Montevideo, Dec 2 (EFE) .- Audio description for the blind or individual wireless sound for deaf people are some of the elements that will incorporate the inclusive body or “without limits” that, for the first time in its history, the National Ballet of Uruguay will have in April 2022.
From the hand of the premise “Nothing about us without us” that the communities of blind, deaf, autistic or people with any other disability promote, the Festival Without Limits arises, an initiative that seeks to take the discourse of inclusion into action with the art as a vehicle.
This is stated in dialogue with Efe by the president of the Uruguayan Sodre, Martín Inthamoussú, who remarks that although the institution that houses the Ballet and the national choirs has facilities with inclusive access, the same does not happen at the level of its programming and a initiative in that line.
CHANGE THE PERSPECTIVE
With the goal of paying off this historic debt, a commission is forged that not only includes cultural references but also groups such as the National Union of the Blind of Uruguay, the Down Association of Uruguay and the Association of Parents and Friends of the Deaf of the country in what Inthamoussú calls a “community curatorship.”
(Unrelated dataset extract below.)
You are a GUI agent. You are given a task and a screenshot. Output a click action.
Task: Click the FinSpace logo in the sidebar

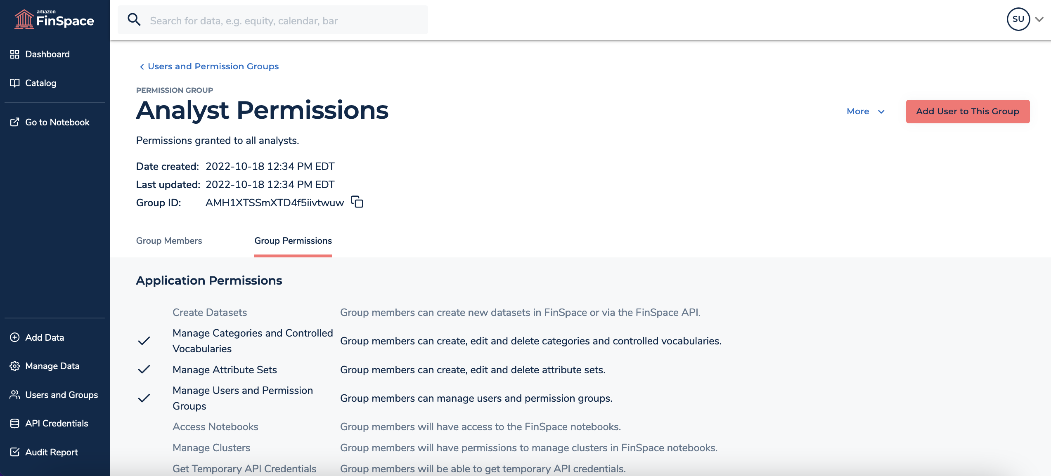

According to the cultural manager, Sodre thus embarked on a path that will have as a first step incorporating an audio description system and an application called NaviLens that allow the person to locate themselves autonomously.
“If (the person) asks for help, of course we are working to have the team trained for that, but first we want to give them all the guarantees that this is an autonomous experience,” he says, and emphasizes that it will work both for the public and behind from the stage, where inclusive access was not previously planned.
As a result of a selection by the National Institutes of Culture of the European Union (EUNIC), which will allocate some 60,000 euros for the Uruguayan project, the specific proposal of the festival arises, whose program is still unknown but that next April will seek to mark a milestone in the performing arts of the country for, in the future, and as Inthamoussú emphasizes, “cease to exist”.
“The festival is a beautiful opportunity to have these shows in our halls but the objective is that it ceases to exist, that we do not need a festival to have a diverse and inclusive program. It is a first step,” he says.
NOTHING WITHOUT US
For the director of the Ballet Nacional del Sodre, María Noel Riccetto, the work process that gave rise to the festival was a source of both joy and “responsibility”.
As she pointed out to the press at the festival’s presentation, the Uruguayan dancer took up the challenge with a few words from the representative of the National Union of the Blind of Uruguay Nicole Viera in mind: “You don’t realize what it is that a blind person feels and see a ballet. “
Thus for Riccetto, whose voice will be the one that will explain to blind people each movement of The Nutcracker – pioneering premiere that, this December 15, will test the audio description -, the maxim is to follow the indications of the referents of each community to “have the highest respect and do a good job. “
Another similar one is the challenge of the Spanish choreographer Ingrid Molinos, who, with the experience of integrating the British inclusive dance company Amici since 2009, will take on the choreography of the ballet that, with five dancers with disabilities as protagonists, will open the Festival Sin Límites.
Molinos, who began working with inclusive dance as a result of a personal experience with disability, assures Efe that her work methodology is initially focused on “forming connections” with dancers.
“For me the particularity is not in the dancers with disabilities but in working together, having a disability or not. (The key) is to find the personality of the dancers and develop and facilitate that personality, that they have the choice of their movements and to be able to express oneself “, he points out.
Thus, for the choreographer, it is as important to work individually as in a group, since the movement of each one must be in harmony with the group.
On the other hand, while waiting for inclusive dance, as a “universal language”, to spread throughout the world, Molinos believes that the experience that Uruguay is creating will be “super enriching” for dancers and choreographers as well as for the audience.
“It is necessary to have visibility on a stage equally (…) it is a reflection of our society and it has to be seen in all areas, including culture,” he concludes.